Re: use of cholesterol lowering spread in pill administration?
- Thanks for the links. I'm going to pass them over to my regular vet who never seems concerned about high cholesterol scores in cats.
Last trip to the vet cardiologist, I was told to not come back as it appears that Ruby outgrew her heart murmur. I once again wished him, "may our future meetings be social only."
Being a nervous mummy, I'm still here.
- Hi Judith;
----- Original Message -----
From: "JudithG" <goldbe50@...>
> Last trip to the vet cardiologist, I was told to not come back as it
> appears that Ruby outgrew her heart murmur. I once again wished him, "may
> >our future meetings be social only."
> Being a nervous mummy, I'm still here.
With Hamlet we find that veterinarians can only hear his murmur on occasion,
which is normal with this type of murmur. What I have learned from DH's
adventures with heart monitors, etc., is that even when a monitor is
attached to your body for 24 hours, there is a good chance that nothing will
show on the monitor, even when there are serious enough problems that
surgery needs to be done. Then, when they put one on me for elimination
purposes, (not supposed to show anything), the monitor DID show AF.
Cardiology is still limited in the tools available, partly because we can't
be attached to monitors 24/7, or alternately the specialty machines are too
expensive, especially for veterinary practices.
So -- don't be surprised if another vet down the road who is doing just a
physical or quick check detects the murmur again. We just found that with
low fat foods Hamlet's murmur seems to be less noticeable and we go through
many checks for him where the vet detects nothing. This has been going on
for years, and he is now 19 years old, so the murmur isn't something to
worry about if you do what you can to keep cardio exercise going, and fat
and sodium content down as much as you can reasonably do.

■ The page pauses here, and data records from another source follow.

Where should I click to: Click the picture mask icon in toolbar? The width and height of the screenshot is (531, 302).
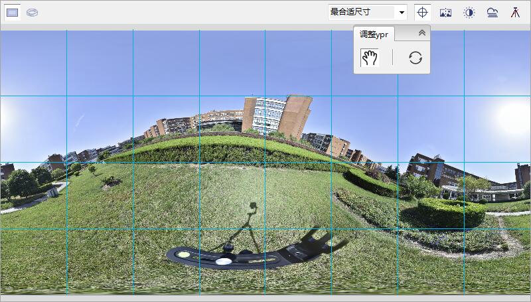click(x=445, y=13)
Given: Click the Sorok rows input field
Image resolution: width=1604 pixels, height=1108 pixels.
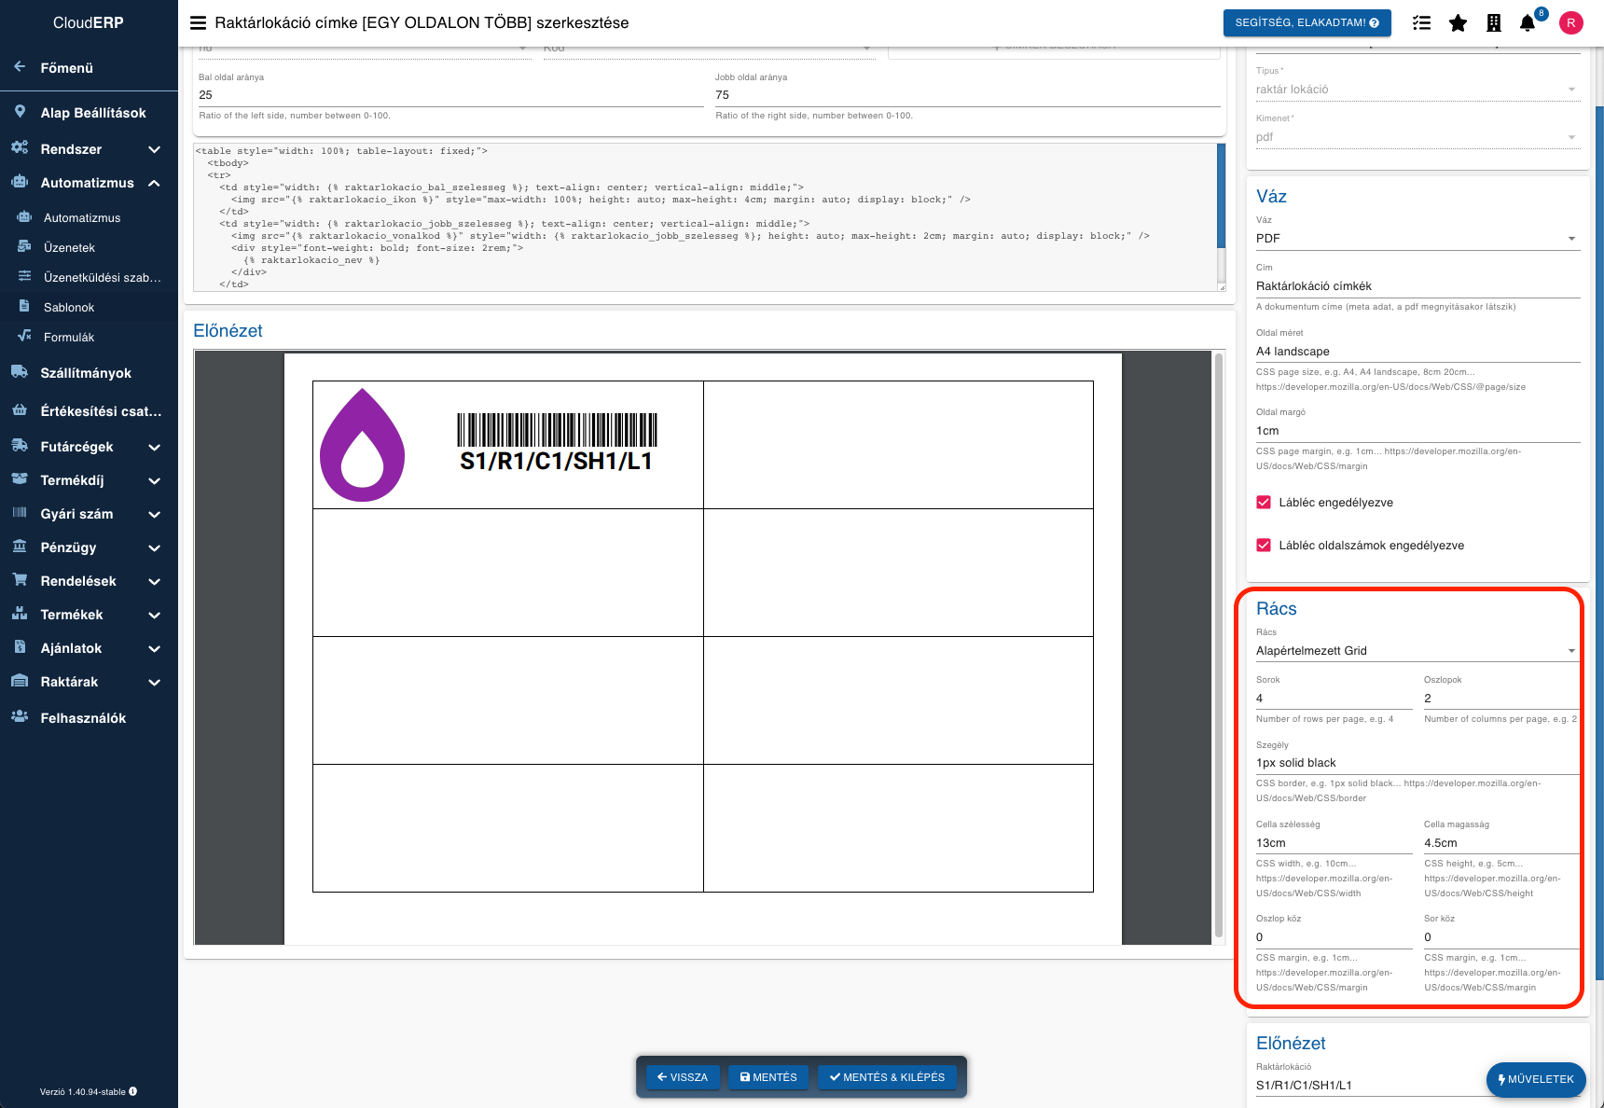Looking at the screenshot, I should tap(1333, 699).
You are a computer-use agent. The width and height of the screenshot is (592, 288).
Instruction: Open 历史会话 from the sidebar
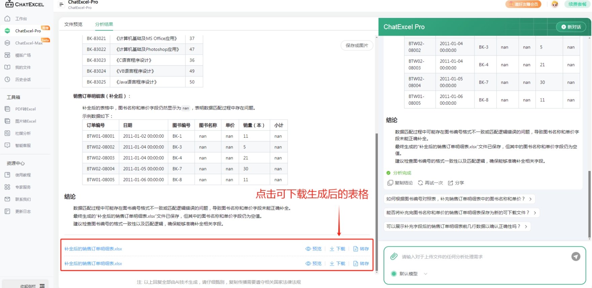[x=23, y=79]
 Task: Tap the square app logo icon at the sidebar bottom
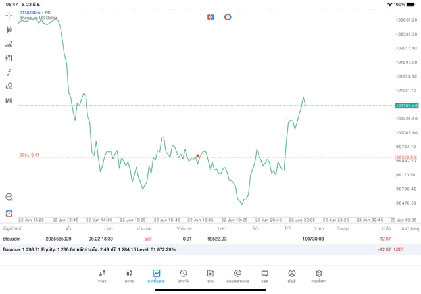9,213
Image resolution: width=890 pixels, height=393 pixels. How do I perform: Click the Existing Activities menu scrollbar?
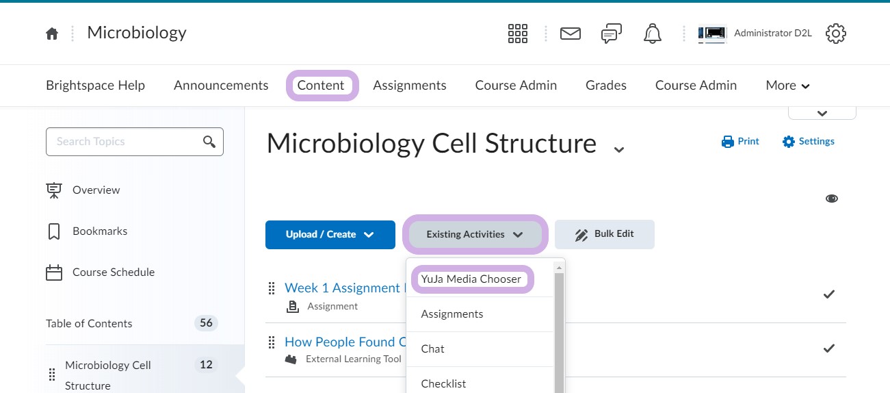pyautogui.click(x=559, y=329)
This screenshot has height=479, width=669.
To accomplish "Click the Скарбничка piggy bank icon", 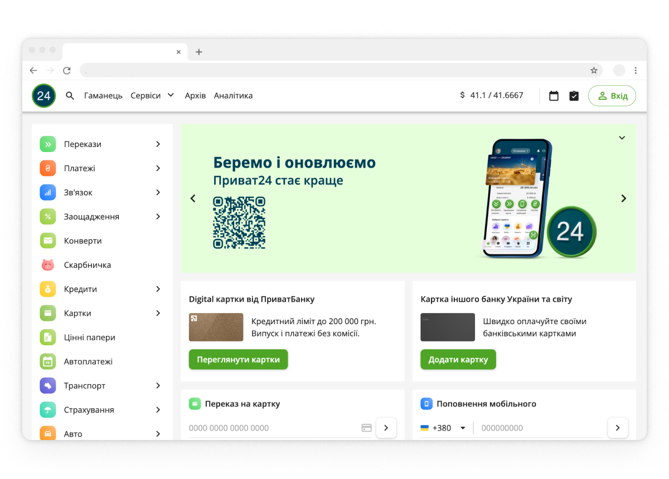I will (x=48, y=265).
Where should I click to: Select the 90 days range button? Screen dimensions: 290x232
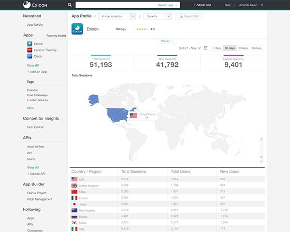point(256,48)
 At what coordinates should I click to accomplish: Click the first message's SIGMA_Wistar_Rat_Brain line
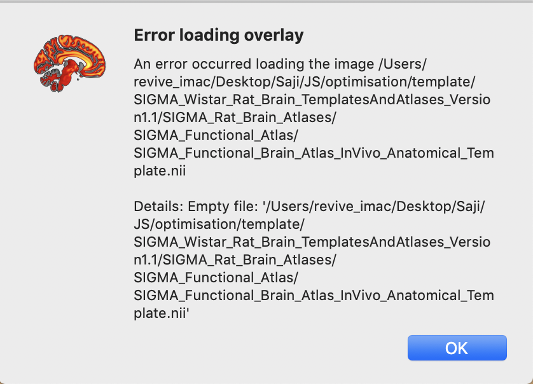coord(312,100)
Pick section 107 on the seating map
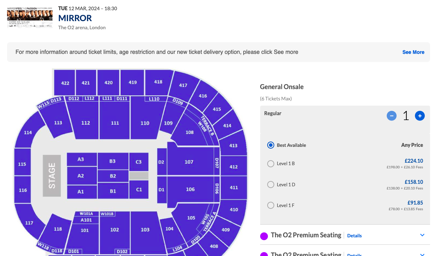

While I am not on this list for Hamlet, I too will probably stay once
Pepper's defect has caught up with him.
Pat and all the boys
- Ruby belongs to the, heart murmur showed up only when she was agitated type of cat. Her first echo, it took a while to show. This one wasn't with the cardiologist.
She was plenty agitated at the cardiologist and he used his agitate techinique, holding the cat up. Ruby scratched him and had her paws taped. Ruby never scratches (she bites). She's a small cat and it took work to hold her down as she went into her squirm like an eel mode. Getting squirted with the gel didn't help either.
She's a very active cat, great one for zipping around, so I'm not worred about her keeping in shape. I think her diet is good and she doesn't seem to get fat. As she has gingivitis, she sees my regular vet far too often and he always checks her heart.
I also brought my angels aunt, Rosalynde for an echo, as many of her relatives have HCM. Holding her up, no reaction. Squirt with gel, no reaction. One relaxed kitty. Heart is fine. Vets adore Rosalynde as she's a great patient.